FDA’s NDI Guidance and the 18-Year Cycle of Correcting Regulatory Overreach

July 14, 2011

By Wes Siegner, Ricardo Carvajal & Riëtte van Laack

Since at least the early 1960s, FDA has attempted to exercise control over the dietary supplement market, sometimes in ways that the public, industry and Congress have found unacceptable.  In the 60s, FDA proposed a regulation that would have required FDA review and approval of vitamin products that exceeded 150% of the U.S. RDA and to require the following disclaimer on vitamin supplements: "Vitamins and minerals are supplied in abundant amounts by commonly available foods.  Except for persons with special medical needs, there is no scientific basis for recommending routine use of dietary supplements."  The proposed disclaimer was withdrawn after hearings, but the regulation setting limits on potency was finalized in 1973.  That regulation was invalidated as arbitrary and capricious by a federal appellate court, and the regulation prompted Congress to add section 411 to the Federal Food, Drug, and Cosmetic Act ("FDC Act") through the Proxmire Amendments in 1976.  Among other things, section 411 restricts FDA’s authority to set maximum limits on the potency of synthetic or natural vitamins or minerals in dietary supplements.  

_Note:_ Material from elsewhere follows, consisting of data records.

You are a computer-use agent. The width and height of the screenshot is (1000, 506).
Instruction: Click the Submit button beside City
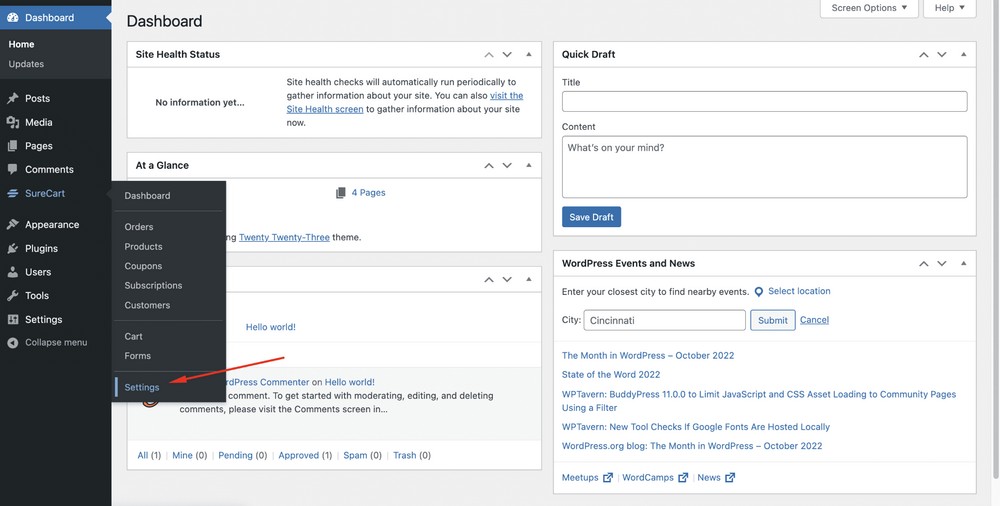pyautogui.click(x=772, y=320)
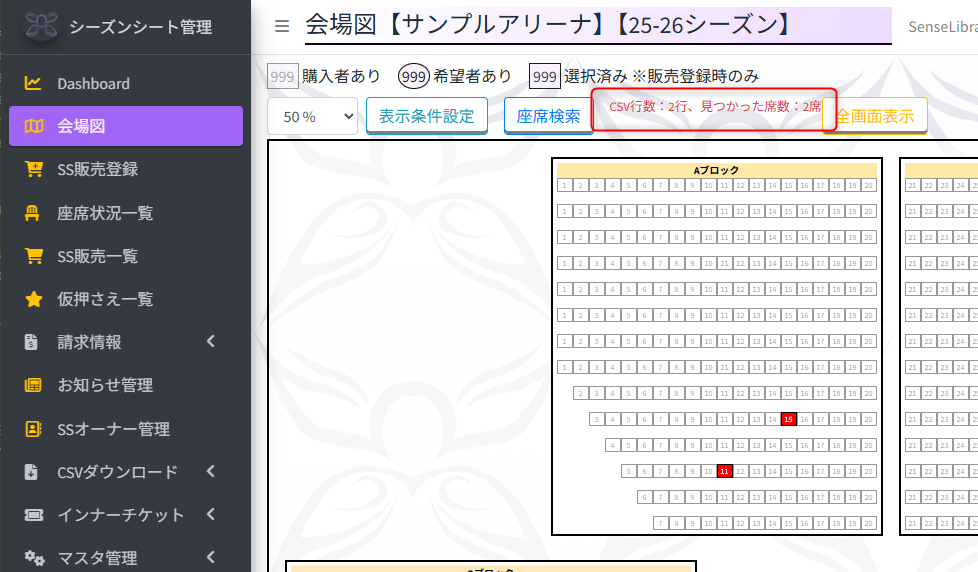
Task: Expand the マスタ管理 submenu
Action: (x=210, y=557)
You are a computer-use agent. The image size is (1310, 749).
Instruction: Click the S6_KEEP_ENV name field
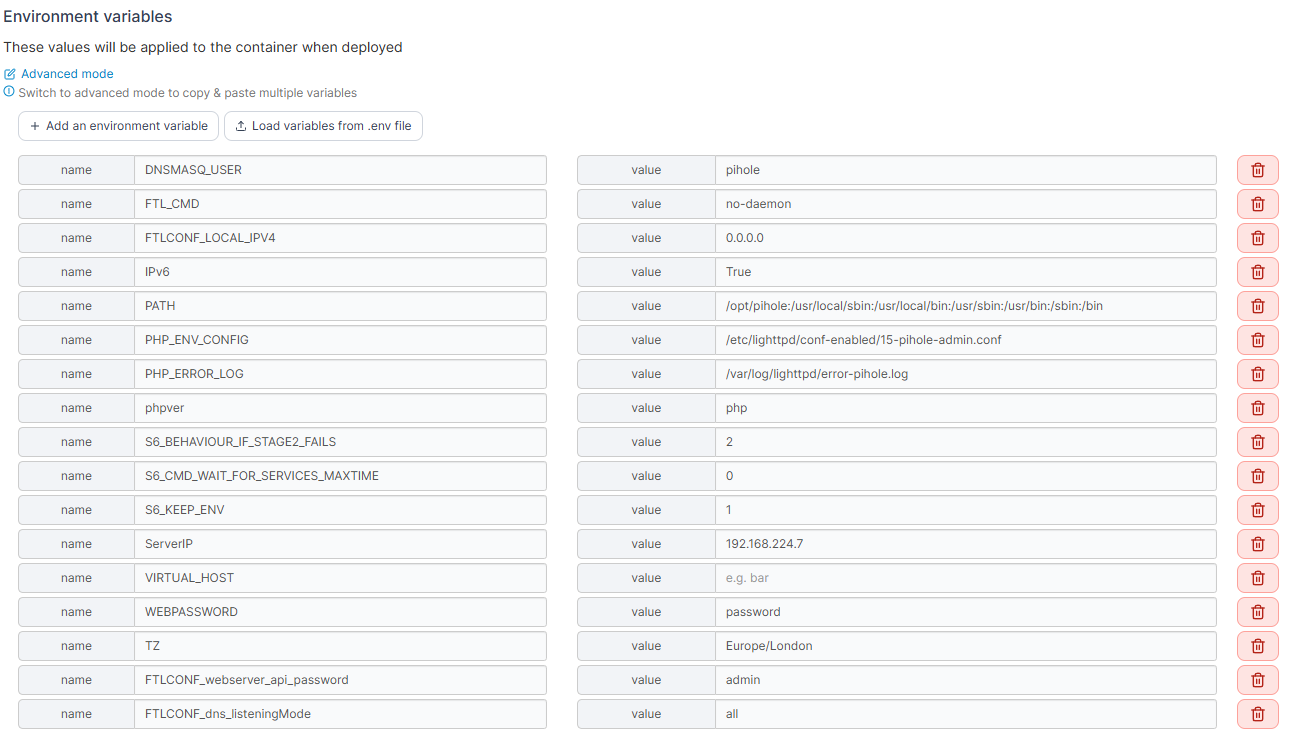coord(340,510)
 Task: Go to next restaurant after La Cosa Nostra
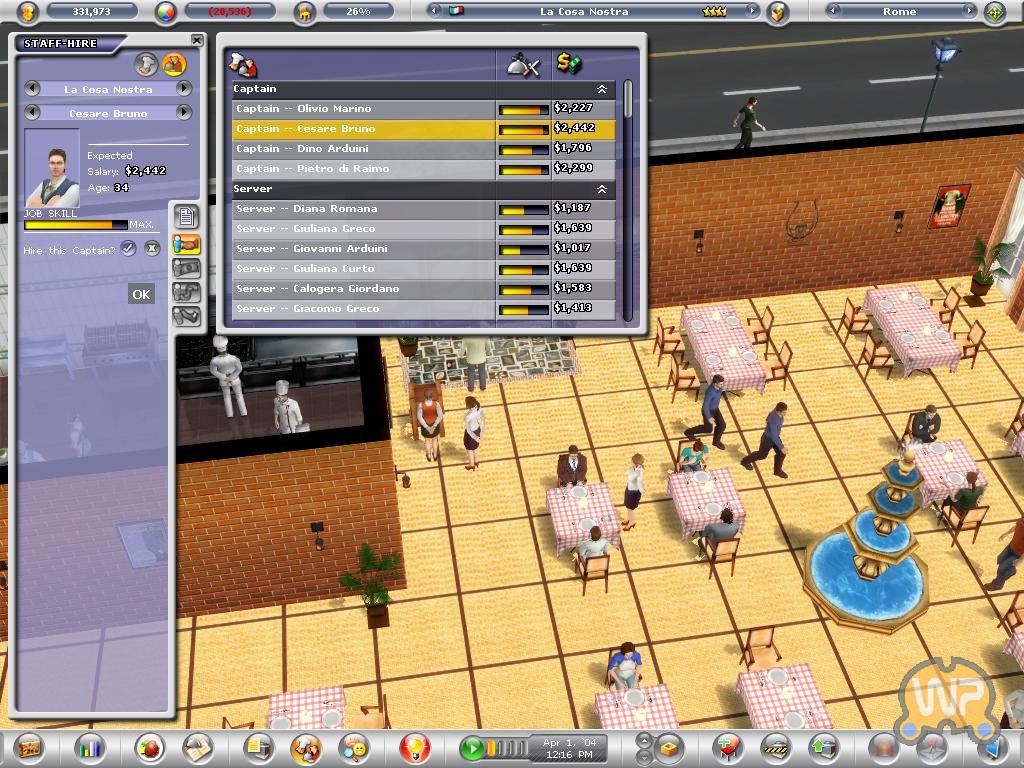184,89
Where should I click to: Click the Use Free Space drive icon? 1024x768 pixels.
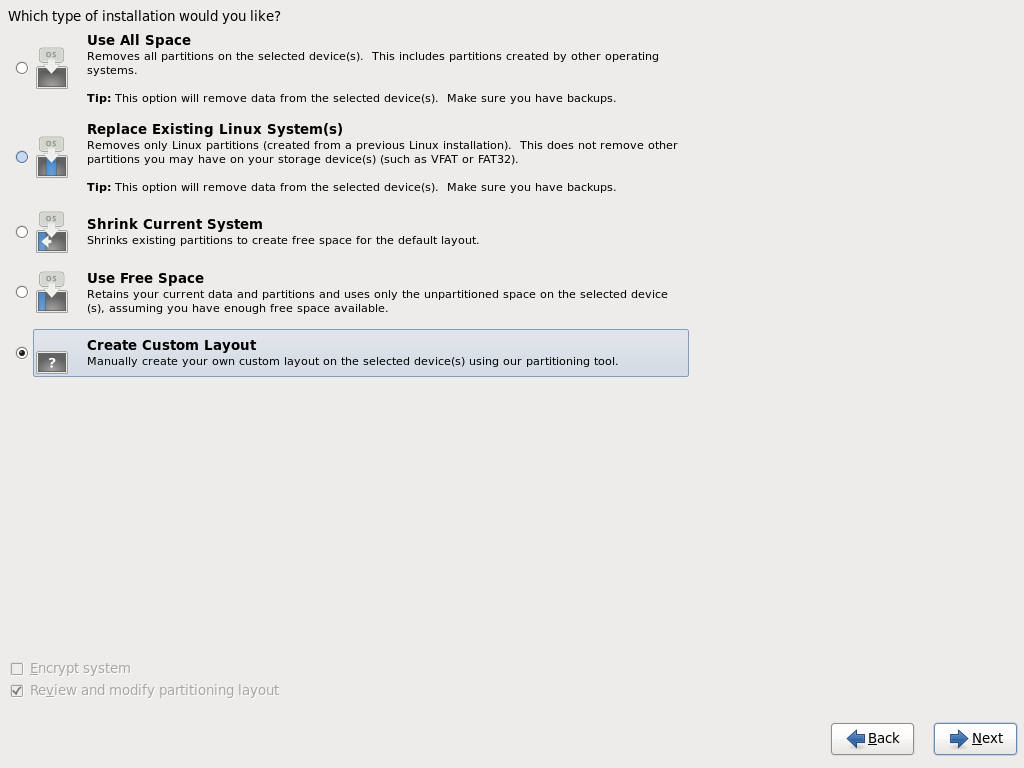click(51, 291)
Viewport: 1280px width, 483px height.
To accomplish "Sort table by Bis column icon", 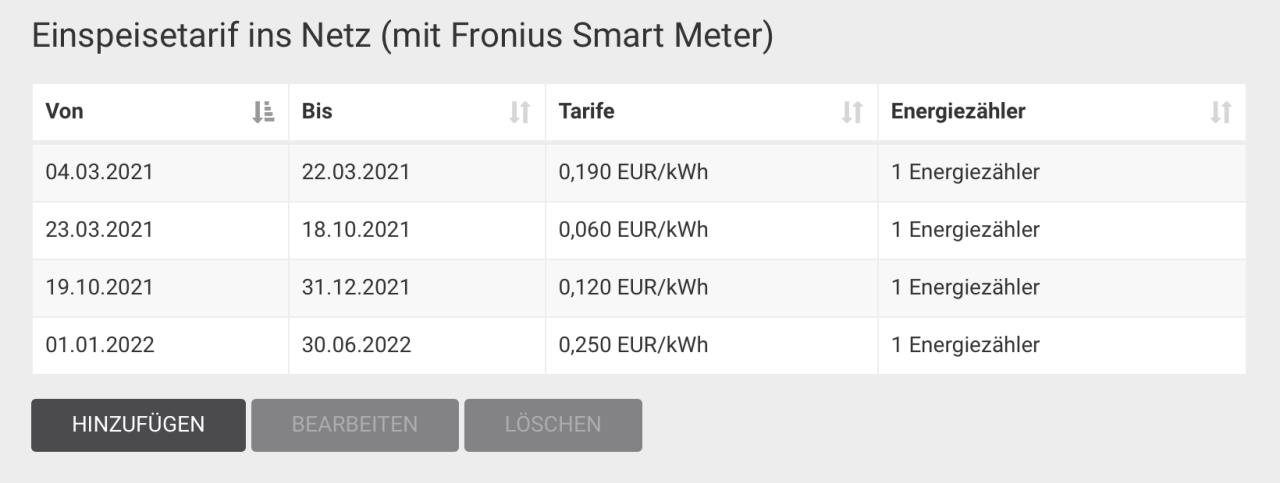I will (x=519, y=112).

In the 1980s, FDA pursued the theory that novel dietary supplements were in fact unapproved and therefore illegal “food additives,” bringing multiple seizure actions against a variety of products including evening primrose and black currant oil.  FDA’s arguments that even pure black currant oil in a gelcap or a glass bottle was a “food additive” led to unusually strong rebukes in two appellate courts, one of which found that FDA’s argument “perverts the statutory text, undermines legislative intent, and defenestrates common sense,” while the other described FDA’s theory as an “Alice-in-Wonderland approach,” and “an end-run around the statutory scheme.”  Then Congress stepped in again, 18 years after the Proxmire Amendments, and passed the Dietary Supplement Health and Education Act ("DSHEA"), clarifying that FDA has no authority to regulate dietary supplements as “food additives.”

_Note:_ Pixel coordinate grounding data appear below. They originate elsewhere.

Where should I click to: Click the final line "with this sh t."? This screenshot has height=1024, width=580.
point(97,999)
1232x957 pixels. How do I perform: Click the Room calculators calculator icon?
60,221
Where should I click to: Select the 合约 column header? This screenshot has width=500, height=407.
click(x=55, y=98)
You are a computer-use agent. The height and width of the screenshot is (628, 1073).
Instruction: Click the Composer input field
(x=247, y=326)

Now, 17 years after DSHEA, FDA has published the long-awaited draft guidance on new dietary ingredients ("NDIs"), providing regulated industry with a comprehensive view of FDA’s thinking on all things NDI.  If FDA translates that thinking into regulatory action, there will be multiple negative effects on the dietary supplement industry, including:

  • The “grandfather” status of many dietary ingredients marketed prior to October 15, 1994 would be eliminated through (1) unachievable documentation requirements to prove prior marketing, and/or (2) the requirement that there be no change in the manufacturing method.  Most ingredients that have been accepted as having “grandfather” status would instead be regulated as NDIs.
  • DSHEA’s exemption from the notification requirement for NDIs “present in the food supply as an article used for food in a form in which the food has not been chemically altered” would be gutted by FDA’s view that (1) the “food supply” includes only conventional foods, not dietary supplements, and (2)  “chemically altered” means virtually any process applied to any dietary ingredient other than treatment with water or ethanol, even if no change in chemical structure or properties occurs.  The result is that the vast majority of NDIs would have to be the subject of a notification, unnecessarily burdening industry and swamping the agency with pointless work.
  • Innovation in the supplement market, an important purpose of DSHEA, would be strangled by FDA’s view that (1) new dietary ingredient notifications ("NDINs") are applicable only to the specific manufacturer that submitted the NDIN, and (2) even minor changes in use or the manufacturing process for an NDI would require submission of a new NDIN.
  • Many NDINs would be rejected as a result of FDA’s view that synthetic equivalents of certain naturally occurring NDIs do not qualify as dietary ingredients, a position that is lacking in scientific and legal merit.

In sum, if the guidance were to be finalized and implemented in anything resembling its current form, it would drastically restrict the marketing of grandfathered dietary ingredients, and stifle the development of new dietary ingredients and more efficient manufacturing methods.

The draft guidance strikes us as a missed opportunity for FDA.  Rather than craft a viable path forward for the implementation of the new dietary ingredient provisions of the FDC Act, the draft guidance both ignores the purpose of DSHEA and exceeds the statutory authority granted by that legislation.  The draft guidance shows that the agency has again declined to heed the corrective message delivered by Congress through the Proxmire Amendments and DSHEA.  Perhaps, 18 years after DSHEA, it will be time for Congress to deliver that message again.